## Begin Passage to read
Optical Switches for High-Power Systems

Default ARPA-E Project Image

Program:
OPEN 2012
Award:
$2,015,727
Location:
Malvern, Pennsylvania
Status:
CANCELLED
Project Term:
05/15/2013 - 08/10/2015
Website:

Critical Need:

All electric devices are built to operate with a certain type and amount of electrical energy, but this is often not the same type or amount of electrical energy that comes out of the outlet in your wall. Power converters modify electrical energy from the outlet to a useable current, voltage, and frequency for an electronic device. Power stations also use power converters on a larger scale to modify electrical energy so it can be efficiently transmitted. Today's power converters are inefficient because they are based on decades-old technologies and rely on expensive, bulky, and failure-prone components. Within the next 20 years, 80% of the electricity used in the U.S. will flow through these devices, so there is a critical need to improve their efficiency.

Project Innovation + Advantages:

Silicon Power is developing a semiconducting device that switches high-power and high-voltage electricity using optical signals as triggers for the switches, instead of conventional signals carried through wires. A switch helps control electricity, converting it from one voltage or current to another. High-power systems generally require multiple switches to convert energy into electricity that can be transmitted through the grid. These multi-level switch configurations use many switches which may be costly and inefficient. Additionally, most switching mechanisms use silicon, which cannot handle the high switching frequencies or voltages that high-power systems demand. Silicon Power is using light to trigger its switching mechanisms, which could greatly simplify the overall power conversion process. Additionally, Silicon Power’s switching device is made of silicon carbide instead of straight silicon, which is more efficient and allows it to handle higher frequencies and voltages.
## End Passage to read
## Begin Excerpted data
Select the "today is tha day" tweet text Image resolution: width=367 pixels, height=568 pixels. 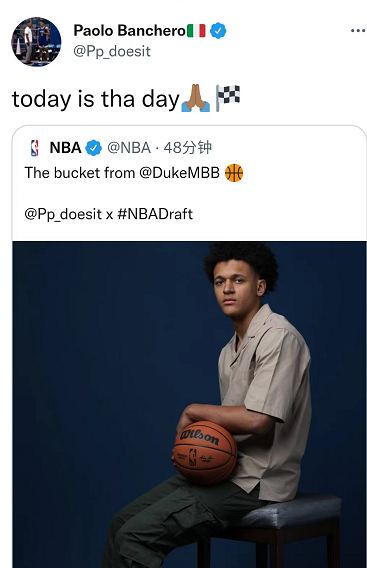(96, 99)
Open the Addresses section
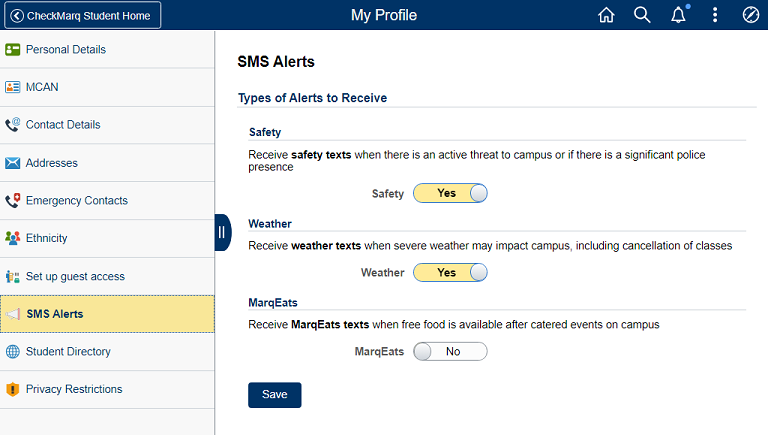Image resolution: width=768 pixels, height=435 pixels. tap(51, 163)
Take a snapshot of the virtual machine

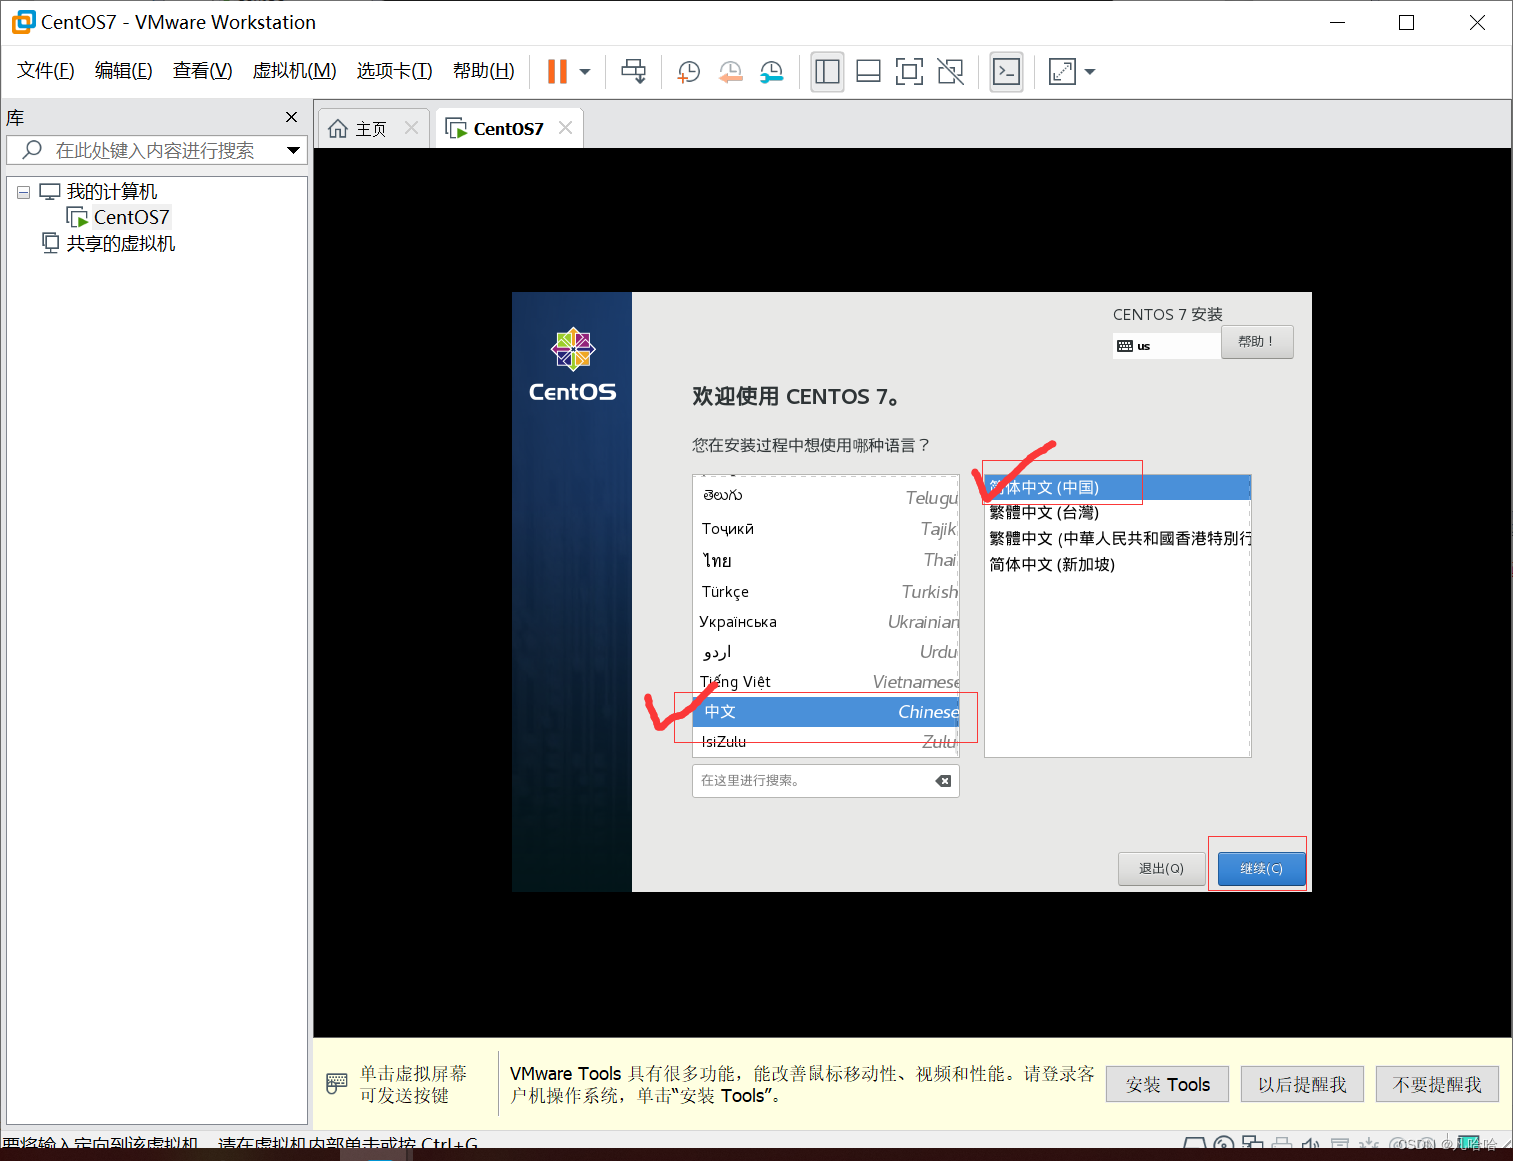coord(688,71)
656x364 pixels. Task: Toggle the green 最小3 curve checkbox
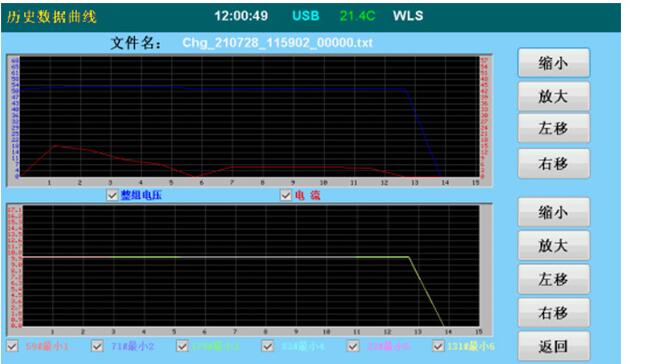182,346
## End Excerpted data
## Begin Excerpted data
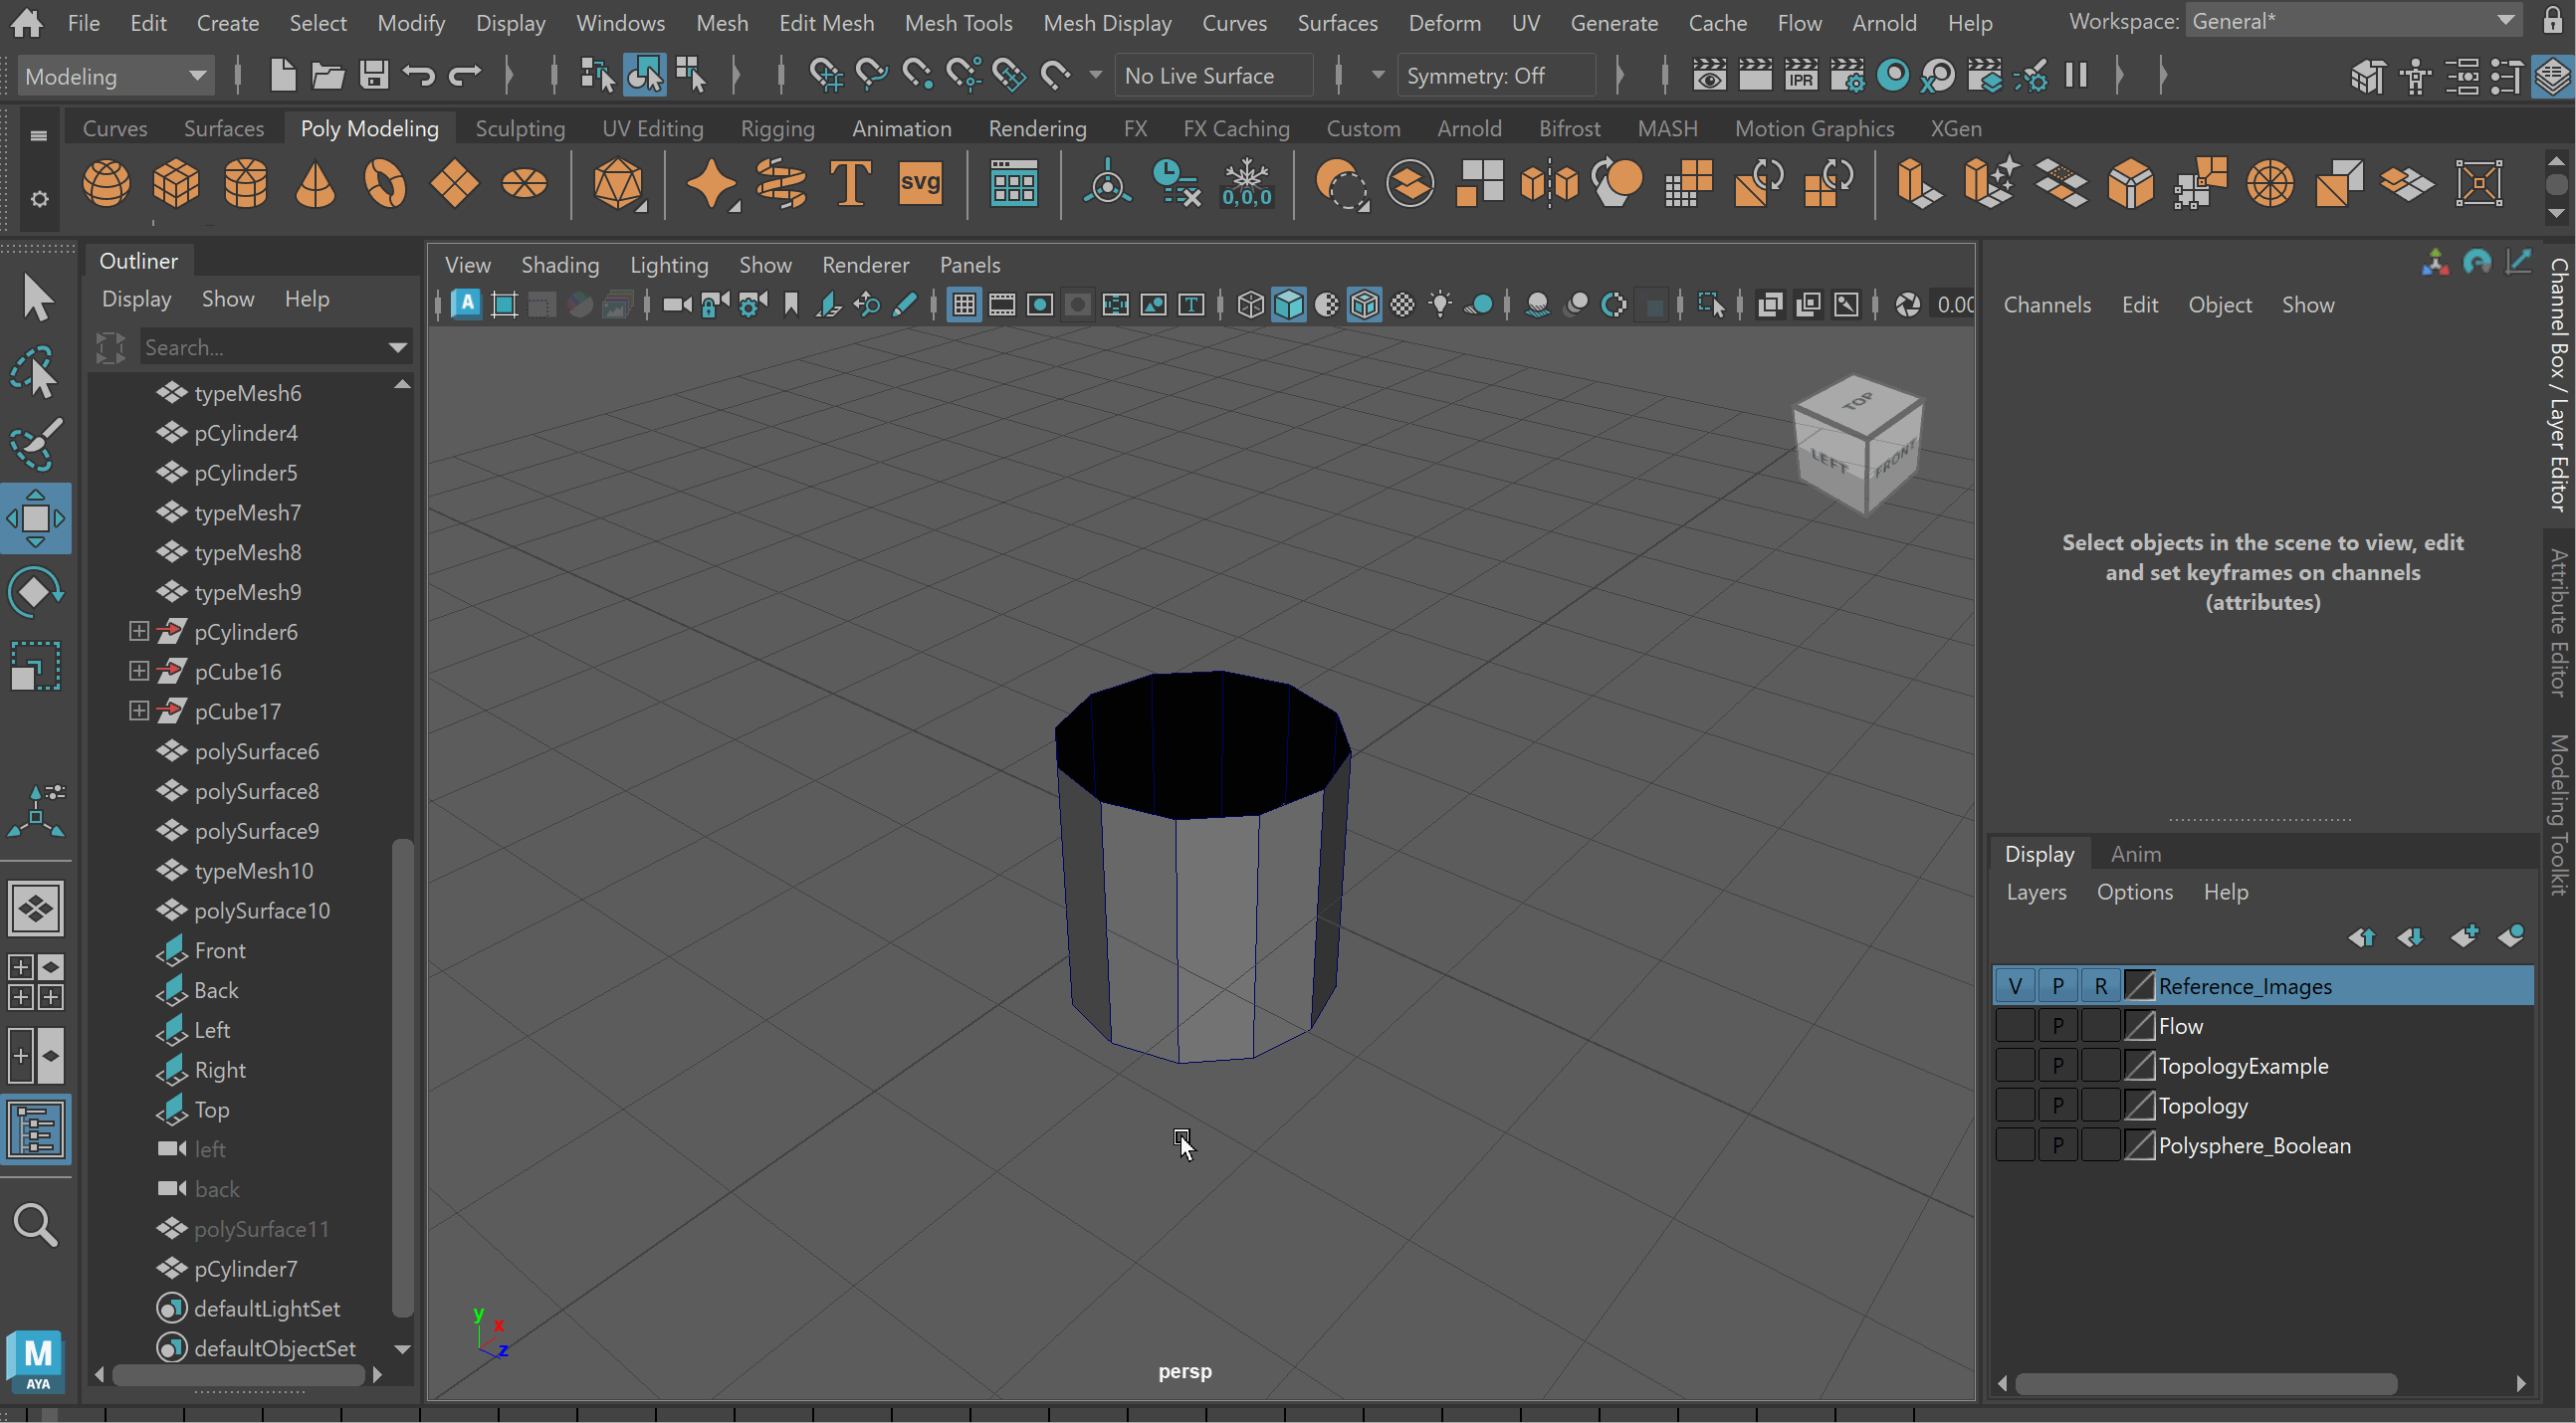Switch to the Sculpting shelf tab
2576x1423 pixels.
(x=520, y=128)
## End Excerpted data
Direction 1:
In the optical switches project description, why does Silicon Power build its switching device from silicon carbide rather than plain silicon?
Direction 2:
According to the optical switches project description, what is the status of the project?
Direction 3:
Resume the optical switches project description after its last sentence.

Task output 1:
Most switching mechanisms use silicon, which cannot handle the high switching frequencies or voltages that high-power systems demand. Silicon carbide is more efficient and lets the device handle higher frequencies and voltages.

Task output 2:
It is cancelled.

Task output 3:
Potential Impact:

If successful, Silicon Power’s new optical switches would help simplify and improve the overall efficiency of transmitting electricity from high-power, high-voltage systems—including renewable power sources—along the grid.

Security:

This project could contribute to a smarter, more reliable, more advanced, and secure electric grid.

Environment:

More efficient power converters could help reduce U.S. electricity consumption, and in turn reduce the harmful emissions created by coal-fired power plants.

Economy:

Efficient and affordable grid-scale power converters could help lower power bills for average consumers.

Contact

ARPA-E Program Director:
Dr. Timothy Heidel
Project Contact:
Mr. David Syracuse
Press and General Inquiries Email:
ARPA-E-Comms@hq.doe.gov
Project Contact Email:
david_syracuse@siliconpower.com

Partners

University of Illinois, Chicago
Cree, Inc.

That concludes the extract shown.